Description of the task: Below are entries to be transcribed exactly; exclude the pictures from the copy.

Extracted entries:
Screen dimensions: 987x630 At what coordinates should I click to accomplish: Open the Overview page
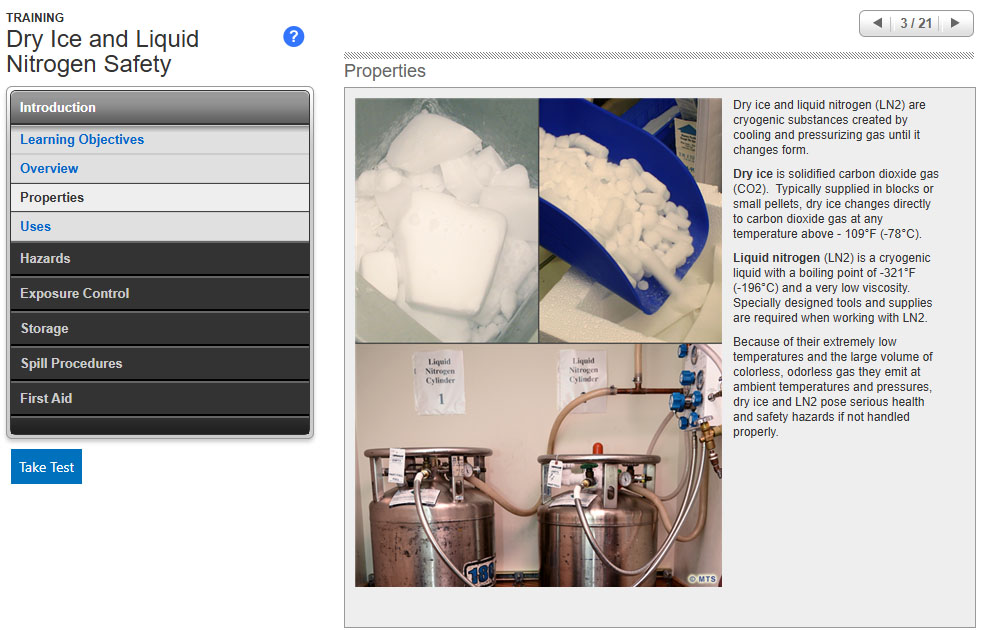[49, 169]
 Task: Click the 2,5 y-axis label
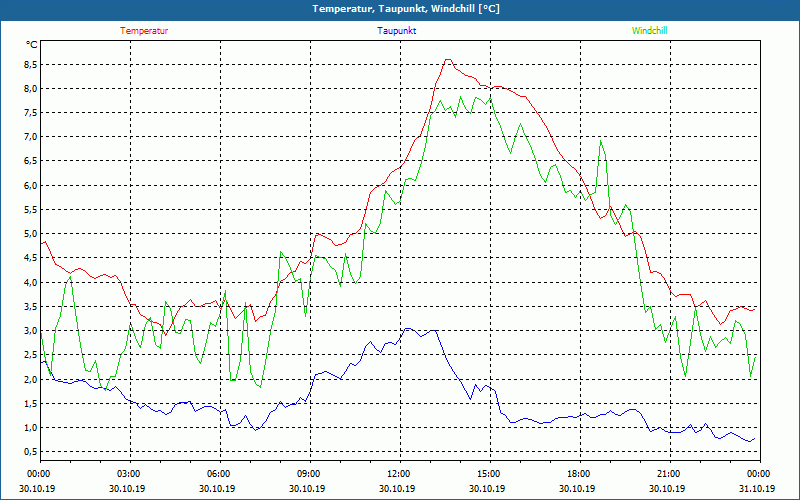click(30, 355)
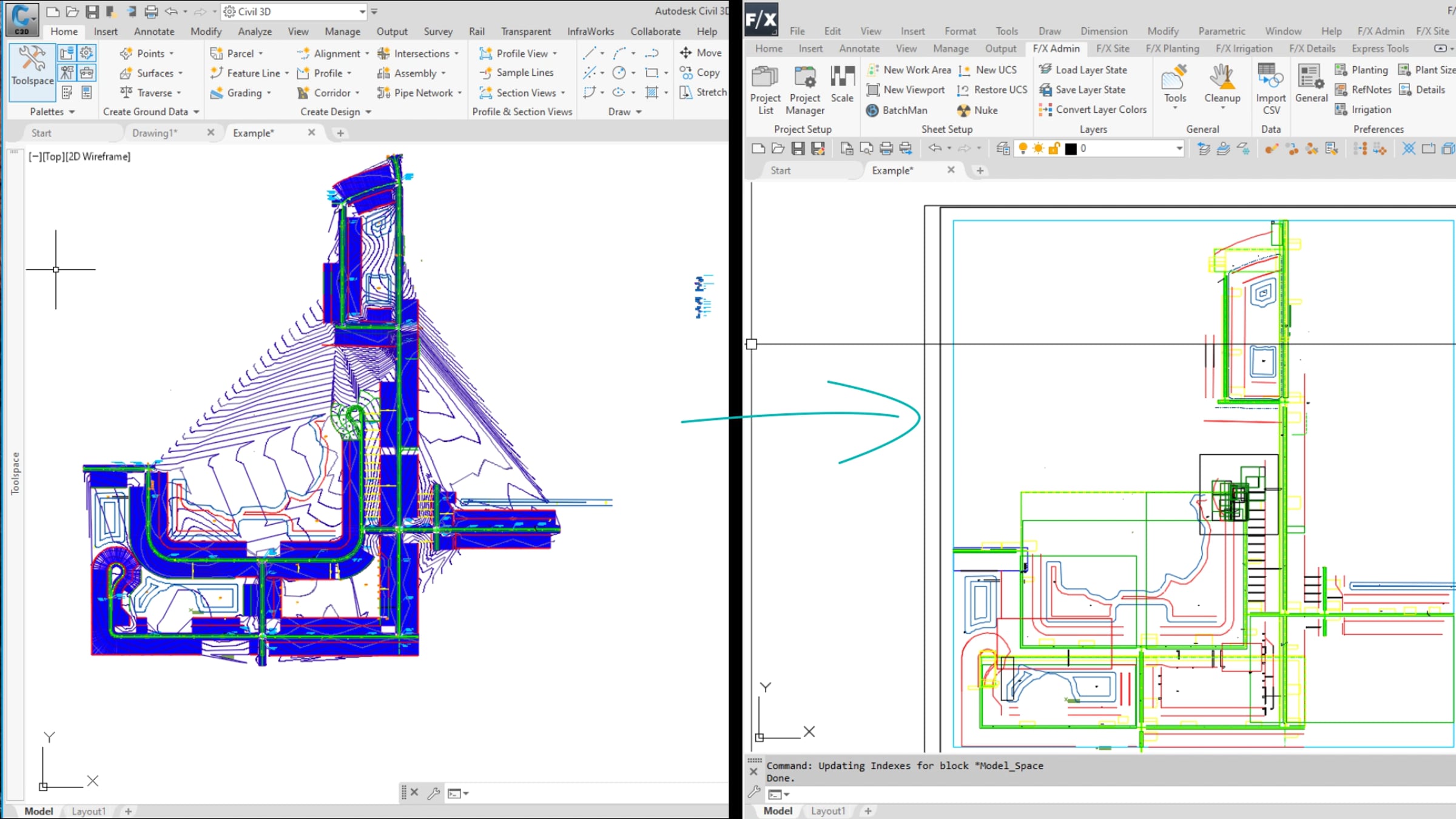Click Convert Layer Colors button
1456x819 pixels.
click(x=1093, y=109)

Final answer:
Screen dimensions: 987x630 At what coordinates should I click to accomplish: Open the Overview page
[49, 169]
 Task: Click the 2,5 y-axis label
click(30, 355)
Click Convert Layer Colors button
1456x819 pixels.
click(x=1093, y=109)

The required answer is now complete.